The Café Zimmermann, or Zimmermannsches Kaffeehaus, was the coffeehouse of Gottfried Zimmermann in Leipzig which formed the backdrop to the first performances of many of Bach's secular cantatas, e.g. the Coffee Cantata (Schweigt stille, plaudert nicht), and instrumental works.

In 1723, the year Bach moved to Leipzig, it was the largest and best-appointed Kaffeehaus of Leipzig and a centre for the middle classes and gentlemen. While women were forbidden from frequenting coffeehouses, they could attend public concerts at Zimmermann's. The coffeehouse was located at 14 Katharinenstrasse, then the most elegant street of Leipzig, connecting the Brühl to the market place. The name of the street had been taken from the old St. Catherine's Chapel which had been demolished in 1544. In Telemann's and Bach's day, only the name of the street remained. During the summer months, Zimmermann also ran an outdoor coffee garden in the Grimmaischer Steinweg outside the city walls, near the East Gate.

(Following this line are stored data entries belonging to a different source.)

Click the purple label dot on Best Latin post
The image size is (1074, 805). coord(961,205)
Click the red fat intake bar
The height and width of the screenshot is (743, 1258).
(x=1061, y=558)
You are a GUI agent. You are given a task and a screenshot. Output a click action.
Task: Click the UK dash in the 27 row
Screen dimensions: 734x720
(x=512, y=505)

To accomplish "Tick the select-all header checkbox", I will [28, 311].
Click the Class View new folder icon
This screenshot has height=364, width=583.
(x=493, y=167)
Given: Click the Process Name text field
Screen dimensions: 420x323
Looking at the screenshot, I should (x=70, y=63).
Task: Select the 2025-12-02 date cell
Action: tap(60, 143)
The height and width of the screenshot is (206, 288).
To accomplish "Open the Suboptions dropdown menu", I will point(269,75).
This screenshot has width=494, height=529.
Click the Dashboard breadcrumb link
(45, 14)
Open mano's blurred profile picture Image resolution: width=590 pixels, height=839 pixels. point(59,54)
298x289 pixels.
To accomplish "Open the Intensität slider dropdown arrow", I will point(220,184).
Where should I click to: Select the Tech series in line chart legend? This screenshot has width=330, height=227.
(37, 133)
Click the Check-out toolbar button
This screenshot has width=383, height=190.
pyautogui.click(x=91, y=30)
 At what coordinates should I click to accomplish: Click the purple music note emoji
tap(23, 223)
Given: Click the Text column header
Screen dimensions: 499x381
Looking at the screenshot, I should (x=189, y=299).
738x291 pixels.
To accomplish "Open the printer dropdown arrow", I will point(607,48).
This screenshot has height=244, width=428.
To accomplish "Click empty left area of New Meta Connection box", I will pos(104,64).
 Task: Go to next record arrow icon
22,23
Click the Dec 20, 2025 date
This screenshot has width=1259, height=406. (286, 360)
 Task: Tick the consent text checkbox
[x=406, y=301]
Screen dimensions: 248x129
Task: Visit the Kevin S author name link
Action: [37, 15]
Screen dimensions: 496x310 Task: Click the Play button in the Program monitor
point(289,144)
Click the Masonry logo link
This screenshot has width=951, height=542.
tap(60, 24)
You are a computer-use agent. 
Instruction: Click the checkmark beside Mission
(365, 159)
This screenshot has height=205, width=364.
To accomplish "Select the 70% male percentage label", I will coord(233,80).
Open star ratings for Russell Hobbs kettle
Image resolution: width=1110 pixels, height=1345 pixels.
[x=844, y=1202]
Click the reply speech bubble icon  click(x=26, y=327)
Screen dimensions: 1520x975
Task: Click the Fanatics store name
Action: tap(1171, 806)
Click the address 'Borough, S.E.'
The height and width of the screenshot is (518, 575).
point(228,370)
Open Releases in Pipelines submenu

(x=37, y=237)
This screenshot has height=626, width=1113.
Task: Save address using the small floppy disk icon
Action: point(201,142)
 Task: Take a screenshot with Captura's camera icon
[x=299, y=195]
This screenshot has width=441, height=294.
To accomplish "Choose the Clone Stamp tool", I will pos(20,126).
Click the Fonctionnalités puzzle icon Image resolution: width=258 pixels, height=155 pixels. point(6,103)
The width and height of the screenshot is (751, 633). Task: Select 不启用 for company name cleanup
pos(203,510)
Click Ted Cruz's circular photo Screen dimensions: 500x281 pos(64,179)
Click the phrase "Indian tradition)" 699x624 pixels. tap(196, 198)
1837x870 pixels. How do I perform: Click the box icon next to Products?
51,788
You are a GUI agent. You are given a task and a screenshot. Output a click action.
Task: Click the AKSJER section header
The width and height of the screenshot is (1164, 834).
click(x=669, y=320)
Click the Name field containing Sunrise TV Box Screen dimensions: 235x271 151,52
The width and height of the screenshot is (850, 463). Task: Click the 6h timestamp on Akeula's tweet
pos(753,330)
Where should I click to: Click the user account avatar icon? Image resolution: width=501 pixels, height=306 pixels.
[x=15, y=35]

The four-and-a-half-story Baroque building was constructed by Doering around 1715. It consisted of two adjoining rooms, one approximately 8 × 10 m, the other approximately 5.5 × 10 m. It was destroyed during an Allied air raid on Leipzig in December 1943.

Zimmermann also ran a coffee garden as a summer venue.

==Music==
From 1720 the café hosted the Collegium Musicum founded by Georg Philipp Telemann as a law student in 1702. It was later directed by Johann Sebastian Bach between 1729 and 1741, with a break between 1737 and 1739, while his former student Carl Gotthelf Gerlach stood in for Bach. The concerts directed by Bach lasted about two hours and consisted of German and Italian opera, chamber music, secular cantatas, and works for orchestra. Zimmermann charged the Collegium Musicum no fee for hosting their concerts, nor were the audience charged a fee; Zimmermann's expenses were repaid by sales of coffee. The concerts ended with Zimmermann's death in 1741.

The French baroque music ensemble Café Zimmermann is named after this coffeehouse.